### [TRECHO DO TEXTO]
- - -

Os rios e córregos que abastecem as cidades enfrentam diariamente desafios relacionados ao descarte inadequado de esgoto doméstico. Estações de Tratamento de Efluentes (ETEs) procuram remover as impurezas e poluentes desse esgoto antes de lançá-los novamente nos rios; entretanto, esse tratamento pode não ser eficaz. É o que demonstra um estudo recente sobre a ETE do município de Lavras, realizado pelo Programa de Pós-Graduação em Ecologia Aplicada da Universidade Federal de Lavras (UFLA), como parte de uma investigação realizada pela Delegacia de Meio Ambiente da Polícia Civil a pedido do Ministério Público Federal.
A qualidade do esgoto doméstico, também conhecido como efluente, foi analisada em junho de 2023, em quatro pontos: antes de chegar à estação de tratamento, na montante ou direção contrária ao fluxo natural da água (P1) e na jusante ou sentido da correnteza (P2); na entrada da estação (P3) e na saída (P4), após o tratamento.

- - -

### [EXERCÍCIOS A FAZER]
A - Liste, com a sigla de cada um, os pontos em que a qualidade do esgoto foi analisada segundo o texto sobre a ETE de Lavras.
B - Duplique o trecho do texto sobre a ETE de Lavras que vai de "Os rios e córregos" até "Ministério Público Federal.", inclusive.
C - Retome o texto sobre o tratamento de esgoto em Lavras a partir do ponto em que ele termina.

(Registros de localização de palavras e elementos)
- - -

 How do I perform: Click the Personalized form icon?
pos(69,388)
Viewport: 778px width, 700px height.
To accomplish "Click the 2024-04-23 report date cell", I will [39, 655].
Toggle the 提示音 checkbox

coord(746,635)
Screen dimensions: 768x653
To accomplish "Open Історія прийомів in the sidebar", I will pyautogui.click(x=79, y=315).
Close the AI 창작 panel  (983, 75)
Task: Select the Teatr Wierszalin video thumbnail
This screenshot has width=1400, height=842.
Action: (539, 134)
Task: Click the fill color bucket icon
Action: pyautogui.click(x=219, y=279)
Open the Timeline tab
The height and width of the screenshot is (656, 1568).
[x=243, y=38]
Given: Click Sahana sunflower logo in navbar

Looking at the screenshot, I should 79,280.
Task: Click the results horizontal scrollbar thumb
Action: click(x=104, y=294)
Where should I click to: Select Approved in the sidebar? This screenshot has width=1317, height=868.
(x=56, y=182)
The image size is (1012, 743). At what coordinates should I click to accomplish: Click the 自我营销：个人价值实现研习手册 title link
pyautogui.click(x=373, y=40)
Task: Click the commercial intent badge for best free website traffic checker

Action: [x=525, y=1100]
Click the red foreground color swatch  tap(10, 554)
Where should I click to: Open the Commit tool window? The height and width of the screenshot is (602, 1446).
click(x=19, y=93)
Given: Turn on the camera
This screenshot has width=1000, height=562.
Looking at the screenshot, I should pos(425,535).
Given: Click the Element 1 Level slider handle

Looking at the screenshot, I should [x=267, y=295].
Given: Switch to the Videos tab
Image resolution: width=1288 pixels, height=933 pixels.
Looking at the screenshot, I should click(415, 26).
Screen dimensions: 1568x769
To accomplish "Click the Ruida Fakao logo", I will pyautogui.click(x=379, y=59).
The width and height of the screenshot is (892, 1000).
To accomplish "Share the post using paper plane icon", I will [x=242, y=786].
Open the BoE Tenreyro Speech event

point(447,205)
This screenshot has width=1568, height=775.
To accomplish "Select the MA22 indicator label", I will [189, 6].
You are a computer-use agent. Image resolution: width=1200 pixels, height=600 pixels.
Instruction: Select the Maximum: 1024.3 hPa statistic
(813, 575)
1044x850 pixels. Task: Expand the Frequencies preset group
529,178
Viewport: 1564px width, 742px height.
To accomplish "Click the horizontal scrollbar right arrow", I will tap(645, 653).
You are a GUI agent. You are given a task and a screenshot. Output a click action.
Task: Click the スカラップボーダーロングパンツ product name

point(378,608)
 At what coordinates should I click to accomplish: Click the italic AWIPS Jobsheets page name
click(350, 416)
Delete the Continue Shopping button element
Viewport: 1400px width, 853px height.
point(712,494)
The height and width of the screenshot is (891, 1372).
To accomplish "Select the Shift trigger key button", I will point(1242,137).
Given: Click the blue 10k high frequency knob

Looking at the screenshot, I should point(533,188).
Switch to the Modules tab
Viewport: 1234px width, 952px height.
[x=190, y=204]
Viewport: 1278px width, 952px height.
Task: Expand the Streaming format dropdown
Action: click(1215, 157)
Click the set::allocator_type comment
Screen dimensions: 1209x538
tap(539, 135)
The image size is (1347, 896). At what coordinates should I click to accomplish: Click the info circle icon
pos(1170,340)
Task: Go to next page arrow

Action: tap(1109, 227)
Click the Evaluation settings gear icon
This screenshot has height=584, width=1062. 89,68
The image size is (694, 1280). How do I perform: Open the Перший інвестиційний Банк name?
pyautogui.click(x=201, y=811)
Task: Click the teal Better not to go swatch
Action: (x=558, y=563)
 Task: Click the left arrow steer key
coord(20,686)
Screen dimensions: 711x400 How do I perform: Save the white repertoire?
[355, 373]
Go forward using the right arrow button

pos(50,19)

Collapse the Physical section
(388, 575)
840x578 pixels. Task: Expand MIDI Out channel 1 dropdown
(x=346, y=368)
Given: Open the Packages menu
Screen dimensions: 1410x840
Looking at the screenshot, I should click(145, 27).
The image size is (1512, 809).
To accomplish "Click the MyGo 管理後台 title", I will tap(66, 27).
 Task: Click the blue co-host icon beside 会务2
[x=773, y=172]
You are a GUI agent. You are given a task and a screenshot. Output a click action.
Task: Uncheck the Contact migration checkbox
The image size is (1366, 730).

- - -

### [LISTA DE RESPOSTAS]
A -
- P1: antes de chegar à estação de tratamento, na montante (direção contrária ao fluxo natural da água)
- P2: antes de chegar à estação de tratamento, na jusante (sentido da correnteza)
- P3: na entrada da estação
- P4: na saída da estação, após o tratamento

B -
Os rios e córregos que abastecem as cidades enfrentam diariamente desafios relacionados ao descarte inadequado de esgoto doméstico. Estações de Tratamento de Efluentes (ETEs) procuram remover as impurezas e poluentes desse esgoto antes de lançá-los novamente nos rios; entretanto, esse tratamento pode não ser eficaz. É o que demonstra um estudo recente sobre a ETE do município de Lavras, realizado pelo Programa de Pós-Graduação em Ecologia Aplicada da Universidade Federal de Lavras (UFLA), como parte de uma investigação realizada pela Delegacia de Meio Ambiente da Polícia Civil a pedido do Ministério Público Federal.

C -
Foram feitas diversas análises físico-químicas para medir a presença de substâncias poluentes como surfactantes (usados em detergentes), coliformes fecais (como a bactéria Escherichia coli) e nitrogênio amoniacal, além da concentração de oxigênio dissolvido na água, importante para a presença de vida aquática. Também foram realizados testes em plantas, sementes e pequenos organismos para avaliar os impactos dessas substâncias no meio ambiente.
Os resultados revelaram problemas em praticamente todos os pontos estudados. Mesmo após o processo de tratamento, a água liberada pela estação (P4) ainda apresentava níveis elevados de componentes que podem prejudicar o ambiente, como a alta demanda de oxigênio e o excesso de matéria orgânica, que podem causar a morte de peixes e outros organismos aquáticos.
Os testes com sementes de plantas mostraram que o esgoto tratado não conseguiu eliminar completamente os poluentes. Embora alguns tipos de plantas tenham mostrado crescimento acelerado devido ao excesso de nutrientes como fósforo e nitrogênio, outras apresentaram inibição no desenvolvimento, possivelmente devido à presença de substâncias tóxicas, como detergentes e pH elevado.
Por sua vez, as amostras de esgoto bruto (P3) causaram a morte do microcrustáceo Artemia salina, indicando a presença de compostos tóxicos. O microcrustáceo é uma espécie de ambientes aquáticos salinos comumente utilizada em pesquisas laboratoriais, por permitir a identificação de alterações sutis na qualidade do ambiente. Portanto, estudos com o A. salina são capazes de revelar o impacto de substâncias tóxicas em organismos representativos de ecossistemas aquáticos.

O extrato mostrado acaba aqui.